Can we at least say Fe ? I'm seeing Fe. Is that crazy?


----------



## LibertyPrime (Dec 17, 2010)

Word Dispenser said:


> Can we at least say Fe ? I'm seeing Fe. Is that crazy?


Its not neceseraly Fe, he is social first & highly intelligent for a 17 year old.
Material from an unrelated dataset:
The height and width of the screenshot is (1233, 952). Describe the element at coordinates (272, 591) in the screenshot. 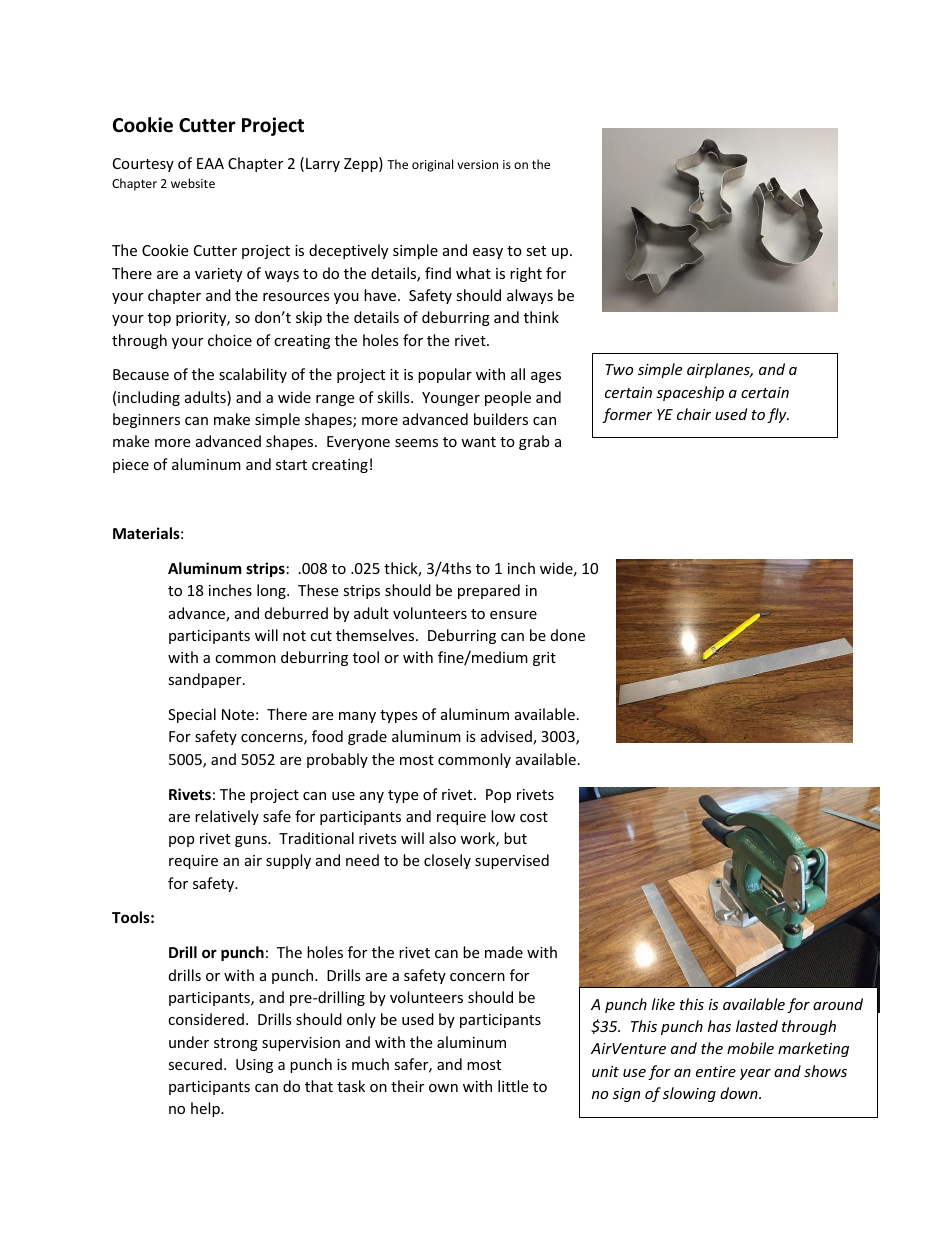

My best guess is that he was EIE - ENFj (he is too dramatic not to be a beta type)

Respect!


----------



## Word Dispenser (May 18, 2012)

FreeBeer said:


> Its not neceseraly Fe, he is social first & highly intelligent for a 17 year old.
> 
> My best guess is that he was EIE - ENFj (he is too dramatic not to be a beta type)
> 
> Respect!


Not necessarily Fe, but Fe is your guess regardless. :tongue:

But, yeah, agreed.


----------



## LibertyPrime (Dec 17, 2010)

Word Dispenser said:


> Not necessarily Fe, but Fe is your guess regardless. :tongue:
> 
> But, yeah, agreed.


o.o I guessed Fe, because he is expressive and dramatic, but his concern for social issues means he is social first, wasn't sure which one made you think its Fe, so that's why.


----------



## -Alpha- (Dec 30, 2013)

I believe my opinion on the subject would be biased due to my long running theory that Rap and Hip-Hop is primarily dominated by Ni-Se/Se-Ni, so I'm likely to skew my answers in favor of anything that confirms that theory.

That said, based on lyrical content concerning other people as we see in favorites like 'Ghetto Gospel' and, though it was prominent in that time period his constant representation of the west coast as opposed to just himself, I'm REALLY inclined to believe EIE,


----------



## Kintsugi (May 17, 2011)

ENFj. Pretty obvious. He's so fucking melodramatic.


----------



## Ollyx2OxenFree (Feb 2, 2012)

Beta, Ni>Se. IEI-Fe. And idk about so first, sort of seems sx/so but maybe it's the Beta.


----------



## cyamitide (Jul 8, 2010)

Word Dispenser said:


> Can we at least say Fe ? I'm seeing Fe. Is that crazy?


Tupac is listed as IEI-Fe in the socionix gallery: Fe-INFp


----------